Our second source went on to explain that the "Gamecube 1.5" moniker, while accurate, doesn't mean that gamers won't see graphical improvements on the Wii. "There are three main differences which will result in graphics improvements. One, the increased memory clock speed, from 162 megahertz to 243 megahertz, means that it is easier to do enough pixels for 480p mode versus 480i. Two, the enhanced memory size of the Wii gives much more room for image-related operations such as anti-aliasing, motion blur, etc. The performance to these memory systems from the graphics chip is also improved. So full-screen effects and increased texture usage seem likely as a result."
The same source cited a third factor: an apparent increase in fixed-function "texture environment stages"--also known as TEV stages--from 8 in the Gamecube to 16 on the Wii. (The source stressed "apparent" because this feature wasn't described in the Wii's graphics overview documentation--which was simply repurposed from the Gamecube--but it was listed among the Wii's programming calls. "Assuming this isn't a bug, it means that much more complex per-pixel graphics operations are possible," our source told us. "However, each additional TEV stage use slows down the graphics chip more and more, so it is a trade-off. You can do more powerful pixel operations and you'll bottleneck the chip and not be able to do as many of them, nor as many vertex operations (since the pixel and vertex systems are tightly coupled on fixed-function graphics chips.) Eight additional stages mean more complex operations are possible. It would be easier to do bump mapping perhaps, or environment mapping, but you would have to get creative with how you do it. It wouldn't be easy.
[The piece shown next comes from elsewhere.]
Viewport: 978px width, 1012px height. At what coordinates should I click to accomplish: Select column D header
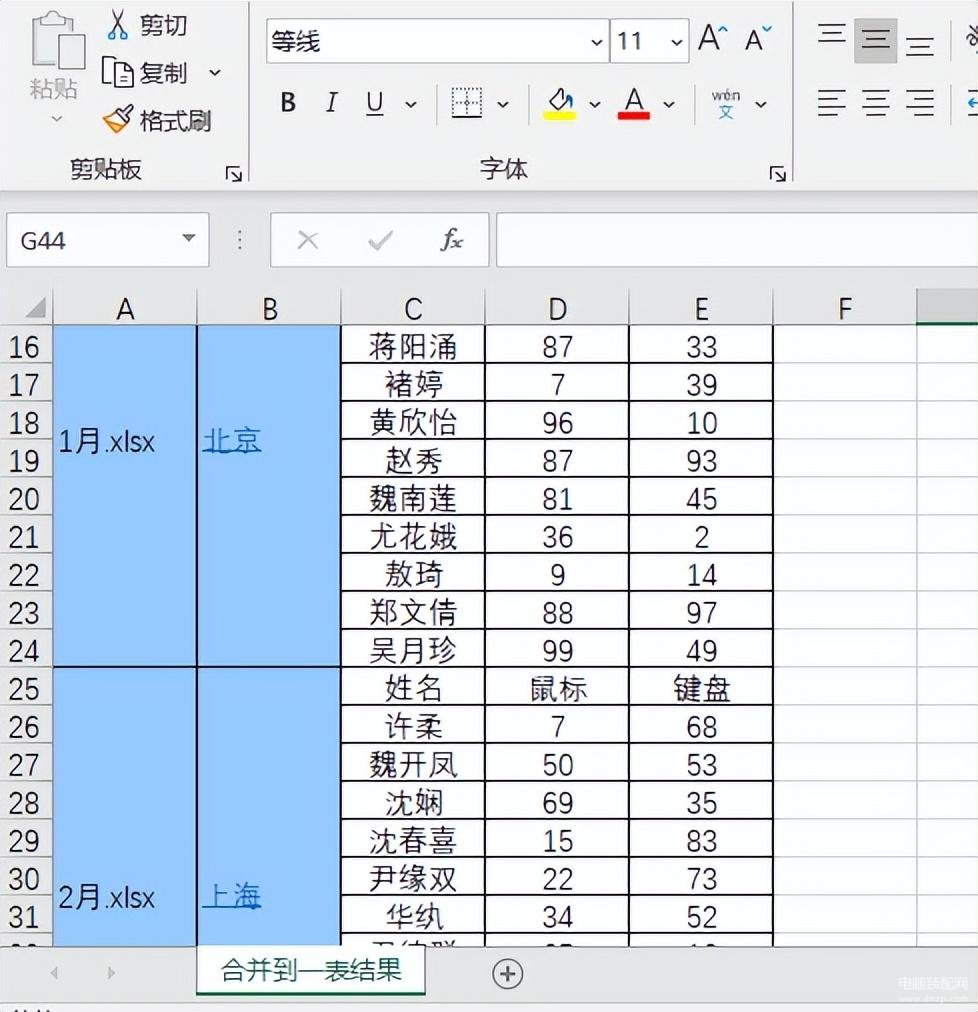pos(557,308)

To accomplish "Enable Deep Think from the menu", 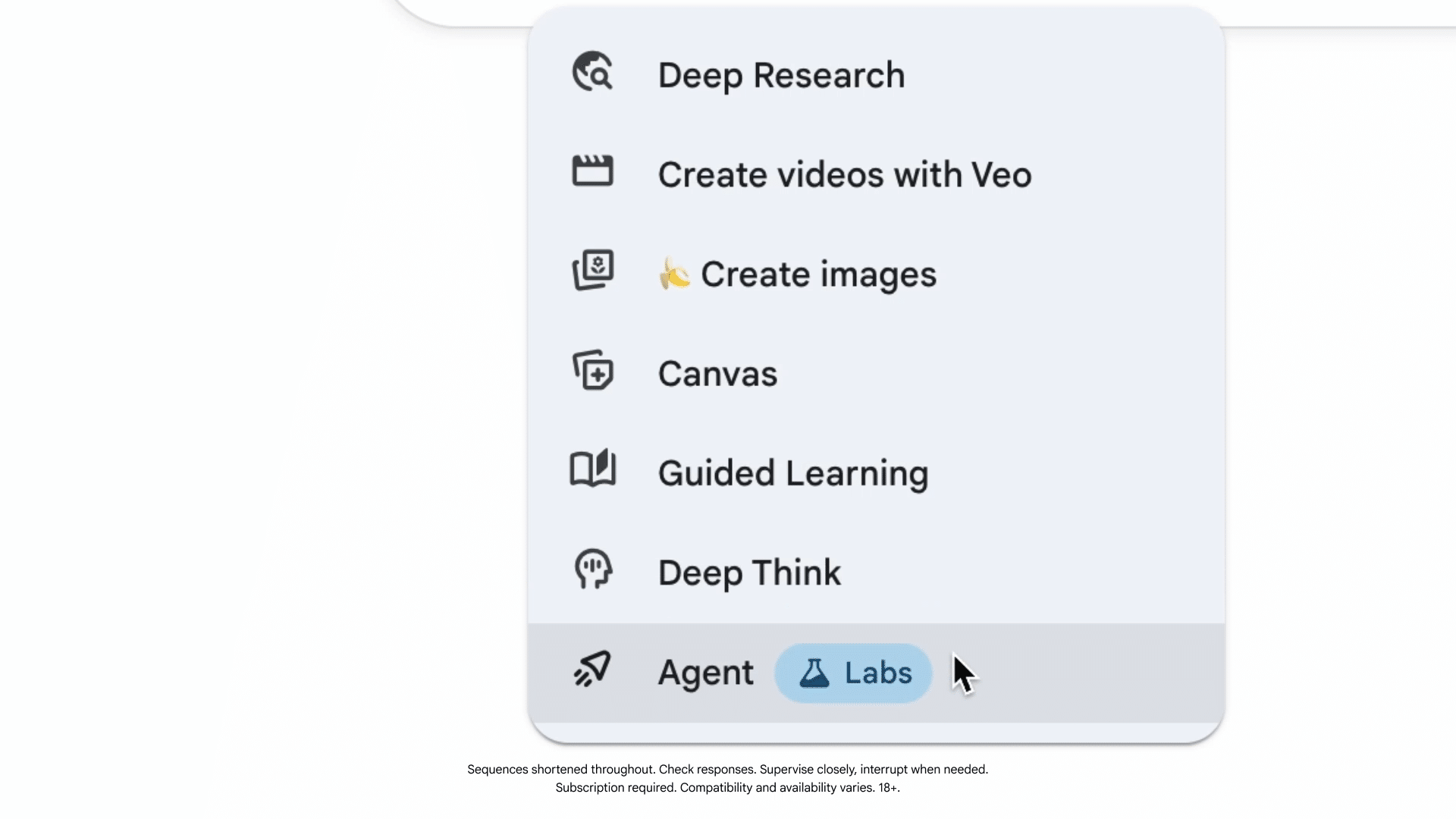I will [749, 573].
That assessment dovetailed with what we heard from our first source. "Almost all the shader effects on PC, Xbox 360 and PS3 can be reproduced on the Wii by re-implementing them with the fixed function hardware of the Wii's GPU. Most games just port the effect over. A few teams have gone as far as making a shader-to-Wii conversion tool. It reads the shader code and generates the fixed function code necessary to achieve the same result. Keep in mind that the Wii's GPU is not as fast or feature rich as the Xbox 360 or PS3, but that doesn't mean you can't get very close results."